El tercer intento : La precisión de los números del circo nos distancia de lo que vemos. No es
lógico, pero es así : la precisión es esa playa de aguas tranquilas con la que soñamos durante once
meses de trabajo y en la que no sabemos qué hacer cuando nos encontramos en
ella, echando mano del Marca y de las pipas. El maestro de
ceremonias nos explica que el león blanco que está en la pista todavía no está domado
(pero parece sumiso al hombre que le ofrece trozos de carne con un palo);
nos cuenta que el hombre tiburón tiene que reducir su ritmo para aguantar cinco
minutos encerrado en una caja bajo el agua (pero apenas tarda en recuperarse); anuncia
que el malabarista va a añadir una pelota más al número que hace encima de la
moto (pero todas le obedecen, como seducidas por su sonrisa).

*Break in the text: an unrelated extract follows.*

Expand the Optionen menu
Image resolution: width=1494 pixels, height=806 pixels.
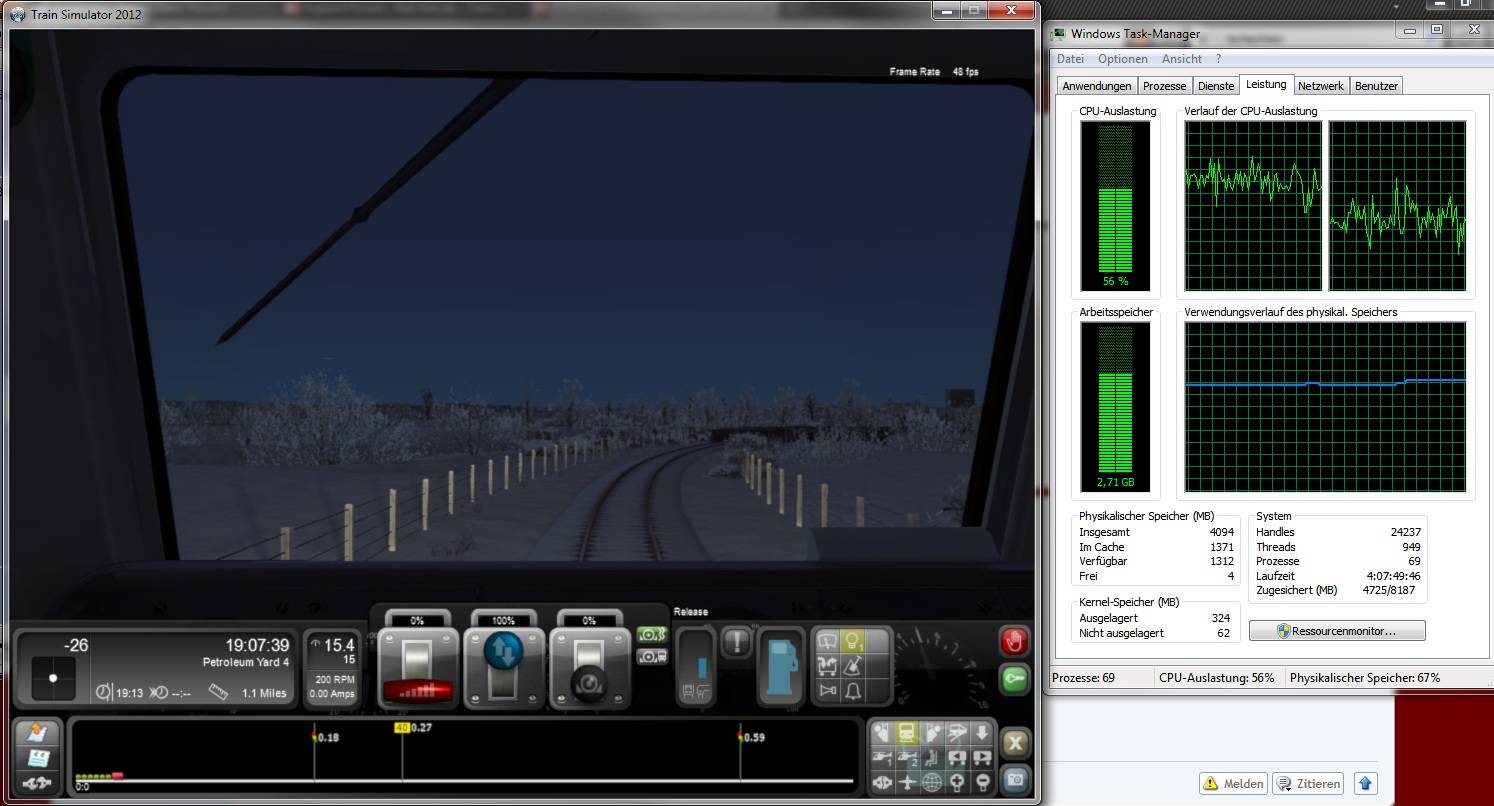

Entonces llega el
número de los funámbulos y los dos
primeros intentos del hombre de saltar por encima de su compañera y caer de pie
fracasan, obligándolo a agarrarse con las manos a la cuerda. Antes del tercero,
hasta el murmullo de los niños baja de intensidad y no es difícil suponer que,
por un momento, todos los que hemos ido al circo estamos realmente ahí,
pendientes de todos los gestos, de cómo ella agacha un poco la cabeza, de cómo
él levanta un poco ambas manos, como si pudiera impulsarse apoyándose en el
aire. Somos conscientes de la distancia al suelo, de su respiración, del ligero
balanceo de la cuerda, de que sus sombras azuladas al fondo de la carpa también
son las nuestras. Descubrimos, en fin, que es la aleta del tiburón la que le da vida al mar.